• [WORK INSTRUCTION]
What do the lines from the one containing "The width and" through the end of the listing below say? Restate them word for word and give nothing else.

• [AVAILABLE RECORDS]
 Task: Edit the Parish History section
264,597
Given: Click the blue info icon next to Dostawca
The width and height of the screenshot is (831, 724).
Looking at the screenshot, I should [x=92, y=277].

• [SOLVED EXERCISE]
The width and height of the screenshot is (831, 724).
Looking at the screenshot, I should [x=92, y=277].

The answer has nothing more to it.